▸ Task prompt
Every entry below needs to be copied exactly.

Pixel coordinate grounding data
- - -
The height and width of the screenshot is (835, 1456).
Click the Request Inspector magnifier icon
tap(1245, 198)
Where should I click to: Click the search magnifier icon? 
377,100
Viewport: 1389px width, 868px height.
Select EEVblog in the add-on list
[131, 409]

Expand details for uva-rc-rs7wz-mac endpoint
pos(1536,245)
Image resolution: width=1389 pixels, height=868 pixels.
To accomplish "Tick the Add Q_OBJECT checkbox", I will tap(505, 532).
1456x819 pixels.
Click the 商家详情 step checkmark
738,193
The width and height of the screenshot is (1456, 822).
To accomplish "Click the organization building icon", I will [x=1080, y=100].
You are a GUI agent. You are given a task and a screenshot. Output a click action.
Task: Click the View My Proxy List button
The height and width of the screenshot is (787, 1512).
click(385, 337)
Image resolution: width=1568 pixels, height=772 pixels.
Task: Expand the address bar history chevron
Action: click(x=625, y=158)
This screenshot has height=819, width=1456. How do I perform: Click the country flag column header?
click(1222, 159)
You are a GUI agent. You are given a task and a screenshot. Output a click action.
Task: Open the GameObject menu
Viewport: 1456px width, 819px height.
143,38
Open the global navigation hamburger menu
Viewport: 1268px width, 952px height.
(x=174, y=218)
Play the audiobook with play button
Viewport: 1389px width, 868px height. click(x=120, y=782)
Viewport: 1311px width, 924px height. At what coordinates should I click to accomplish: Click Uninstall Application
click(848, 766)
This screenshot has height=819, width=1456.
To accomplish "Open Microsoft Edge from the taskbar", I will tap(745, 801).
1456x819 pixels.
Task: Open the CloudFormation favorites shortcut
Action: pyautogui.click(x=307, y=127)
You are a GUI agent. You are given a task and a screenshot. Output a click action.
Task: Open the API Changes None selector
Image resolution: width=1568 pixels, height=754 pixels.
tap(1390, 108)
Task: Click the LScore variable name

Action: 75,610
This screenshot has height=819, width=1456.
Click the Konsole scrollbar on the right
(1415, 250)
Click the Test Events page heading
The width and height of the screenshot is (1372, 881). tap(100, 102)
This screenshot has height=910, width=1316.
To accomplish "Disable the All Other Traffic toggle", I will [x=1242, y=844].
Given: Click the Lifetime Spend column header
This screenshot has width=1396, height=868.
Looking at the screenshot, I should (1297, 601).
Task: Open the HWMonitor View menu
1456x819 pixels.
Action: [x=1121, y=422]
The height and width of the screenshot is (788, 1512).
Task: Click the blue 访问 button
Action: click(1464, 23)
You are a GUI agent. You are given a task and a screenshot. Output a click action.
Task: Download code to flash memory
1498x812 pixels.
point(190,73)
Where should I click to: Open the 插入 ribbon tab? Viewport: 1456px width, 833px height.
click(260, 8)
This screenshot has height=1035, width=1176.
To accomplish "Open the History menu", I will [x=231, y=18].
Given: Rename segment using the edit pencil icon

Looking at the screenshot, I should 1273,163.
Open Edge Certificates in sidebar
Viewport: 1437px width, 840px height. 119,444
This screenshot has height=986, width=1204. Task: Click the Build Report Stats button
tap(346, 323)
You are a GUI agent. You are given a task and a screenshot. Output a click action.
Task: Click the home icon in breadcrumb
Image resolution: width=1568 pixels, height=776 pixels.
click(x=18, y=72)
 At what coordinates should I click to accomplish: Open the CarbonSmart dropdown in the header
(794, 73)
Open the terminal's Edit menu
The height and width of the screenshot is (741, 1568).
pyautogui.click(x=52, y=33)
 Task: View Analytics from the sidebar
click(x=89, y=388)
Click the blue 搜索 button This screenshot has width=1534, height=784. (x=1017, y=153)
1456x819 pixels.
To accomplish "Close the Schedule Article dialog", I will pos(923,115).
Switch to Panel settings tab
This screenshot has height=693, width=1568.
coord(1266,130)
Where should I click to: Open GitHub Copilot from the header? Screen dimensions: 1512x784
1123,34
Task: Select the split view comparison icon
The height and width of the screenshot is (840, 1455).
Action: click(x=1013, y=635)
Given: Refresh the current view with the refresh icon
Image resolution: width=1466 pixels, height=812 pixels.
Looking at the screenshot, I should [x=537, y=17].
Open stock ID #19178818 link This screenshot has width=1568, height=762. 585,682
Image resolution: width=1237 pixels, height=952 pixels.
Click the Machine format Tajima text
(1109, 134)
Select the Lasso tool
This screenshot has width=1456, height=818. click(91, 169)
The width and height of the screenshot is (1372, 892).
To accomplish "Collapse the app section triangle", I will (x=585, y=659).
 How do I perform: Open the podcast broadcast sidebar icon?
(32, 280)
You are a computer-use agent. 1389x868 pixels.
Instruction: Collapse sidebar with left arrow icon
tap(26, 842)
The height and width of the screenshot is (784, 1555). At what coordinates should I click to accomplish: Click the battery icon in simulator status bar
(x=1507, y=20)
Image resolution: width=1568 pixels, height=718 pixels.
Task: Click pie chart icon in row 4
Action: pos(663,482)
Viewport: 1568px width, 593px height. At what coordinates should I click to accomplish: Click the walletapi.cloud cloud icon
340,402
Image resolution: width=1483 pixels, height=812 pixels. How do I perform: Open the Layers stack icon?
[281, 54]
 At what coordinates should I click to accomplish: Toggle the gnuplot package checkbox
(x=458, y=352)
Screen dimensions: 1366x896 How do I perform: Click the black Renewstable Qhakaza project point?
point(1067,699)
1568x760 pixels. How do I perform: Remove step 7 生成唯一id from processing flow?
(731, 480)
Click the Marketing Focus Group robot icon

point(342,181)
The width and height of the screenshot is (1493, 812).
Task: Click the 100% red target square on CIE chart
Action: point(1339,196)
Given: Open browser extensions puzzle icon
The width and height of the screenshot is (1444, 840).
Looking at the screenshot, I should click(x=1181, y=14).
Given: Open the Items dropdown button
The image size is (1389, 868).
- - -
▸ Answer box
The height and width of the screenshot is (835, 1456).
Click the Request Inspector magnifier icon
tap(1245, 198)
Where should I click to: Click the search magnifier icon? 
377,100
Viewport: 1389px width, 868px height.
Select EEVblog in the add-on list
[131, 409]

Expand details for uva-rc-rs7wz-mac endpoint
pos(1536,245)
Image resolution: width=1389 pixels, height=868 pixels.
To accomplish "Tick the Add Q_OBJECT checkbox", I will tap(505, 532).
1456x819 pixels.
Click the 商家详情 step checkmark
738,193
The width and height of the screenshot is (1456, 822).
To accomplish "Click the organization building icon", I will [x=1080, y=100].
You are a GUI agent. You are given a task and a screenshot. Output a click action.
Task: Click the View My Proxy List button
The height and width of the screenshot is (787, 1512).
click(385, 337)
Image resolution: width=1568 pixels, height=772 pixels.
Task: Expand the address bar history chevron
Action: click(x=625, y=158)
This screenshot has height=819, width=1456. How do I perform: Click the country flag column header?
click(1222, 159)
You are a GUI agent. You are given a task and a screenshot. Output a click action.
Task: Open the GameObject menu
Viewport: 1456px width, 819px height.
143,38
Open the global navigation hamburger menu
Viewport: 1268px width, 952px height.
(x=174, y=218)
Play the audiobook with play button
Viewport: 1389px width, 868px height. click(x=120, y=782)
Viewport: 1311px width, 924px height. At what coordinates should I click to accomplish: Click Uninstall Application
click(848, 766)
This screenshot has height=819, width=1456.
To accomplish "Open Microsoft Edge from the taskbar", I will tap(745, 801).
1456x819 pixels.
Task: Open the CloudFormation favorites shortcut
Action: pyautogui.click(x=307, y=127)
You are a GUI agent. You are given a task and a screenshot. Output a click action.
Task: Open the API Changes None selector
Image resolution: width=1568 pixels, height=754 pixels.
tap(1390, 108)
Task: Click the LScore variable name

Action: 75,610
This screenshot has height=819, width=1456.
Click the Konsole scrollbar on the right
(1415, 250)
Click the Test Events page heading
The width and height of the screenshot is (1372, 881). tap(100, 102)
This screenshot has height=910, width=1316.
To accomplish "Disable the All Other Traffic toggle", I will [x=1242, y=844].
Given: Click the Lifetime Spend column header
This screenshot has width=1396, height=868.
Looking at the screenshot, I should (1297, 601).
Task: Open the HWMonitor View menu
1456x819 pixels.
Action: [x=1121, y=422]
The height and width of the screenshot is (788, 1512).
Task: Click the blue 访问 button
Action: click(1464, 23)
You are a GUI agent. You are given a task and a screenshot. Output a click action.
Task: Download code to flash memory
1498x812 pixels.
point(190,73)
Where should I click to: Open the 插入 ribbon tab? Viewport: 1456px width, 833px height.
click(260, 8)
This screenshot has height=1035, width=1176.
To accomplish "Open the History menu", I will [x=231, y=18].
Given: Rename segment using the edit pencil icon

Looking at the screenshot, I should 1273,163.
Open Edge Certificates in sidebar
Viewport: 1437px width, 840px height. 119,444
This screenshot has height=986, width=1204. Task: Click the Build Report Stats button
tap(346, 323)
You are a GUI agent. You are given a task and a screenshot. Output a click action.
Task: Click the home icon in breadcrumb
Image resolution: width=1568 pixels, height=776 pixels.
click(x=18, y=72)
 At what coordinates should I click to accomplish: Open the CarbonSmart dropdown in the header
(794, 73)
Open the terminal's Edit menu
The height and width of the screenshot is (741, 1568).
pyautogui.click(x=52, y=33)
 Task: View Analytics from the sidebar
click(x=89, y=388)
Click the blue 搜索 button This screenshot has width=1534, height=784. (x=1017, y=153)
1456x819 pixels.
To accomplish "Close the Schedule Article dialog", I will pos(923,115).
Switch to Panel settings tab
This screenshot has height=693, width=1568.
coord(1266,130)
Where should I click to: Open GitHub Copilot from the header? Screen dimensions: 1512x784
1123,34
Task: Select the split view comparison icon
The height and width of the screenshot is (840, 1455).
Action: click(x=1013, y=635)
Given: Refresh the current view with the refresh icon
Image resolution: width=1466 pixels, height=812 pixels.
Looking at the screenshot, I should [x=537, y=17].
Open stock ID #19178818 link This screenshot has width=1568, height=762. 585,682
Image resolution: width=1237 pixels, height=952 pixels.
Click the Machine format Tajima text
(1109, 134)
Select the Lasso tool
This screenshot has width=1456, height=818. click(91, 169)
The width and height of the screenshot is (1372, 892).
To accomplish "Collapse the app section triangle", I will (x=585, y=659).
 How do I perform: Open the podcast broadcast sidebar icon?
(32, 280)
You are a computer-use agent. 1389x868 pixels.
Instruction: Collapse sidebar with left arrow icon
tap(26, 842)
The height and width of the screenshot is (784, 1555). At what coordinates should I click to accomplish: Click the battery icon in simulator status bar
(x=1507, y=20)
Image resolution: width=1568 pixels, height=718 pixels.
Task: Click pie chart icon in row 4
Action: pos(663,482)
Viewport: 1568px width, 593px height. At what coordinates should I click to accomplish: Click the walletapi.cloud cloud icon
340,402
Image resolution: width=1483 pixels, height=812 pixels. How do I perform: Open the Layers stack icon?
[281, 54]
 At what coordinates should I click to accomplish: Toggle the gnuplot package checkbox
(x=458, y=352)
Screen dimensions: 1366x896 How do I perform: Click the black Renewstable Qhakaza project point?
point(1067,699)
1568x760 pixels. How do I perform: Remove step 7 生成唯一id from processing flow?
(731, 480)
Click the Marketing Focus Group robot icon

point(342,181)
The width and height of the screenshot is (1493, 812).
Task: Click the 100% red target square on CIE chart
Action: point(1339,196)
Given: Open browser extensions puzzle icon
The width and height of the screenshot is (1444, 840).
Looking at the screenshot, I should click(x=1181, y=14).
Given: Open the Items dropdown button
The image size is (1389, 868).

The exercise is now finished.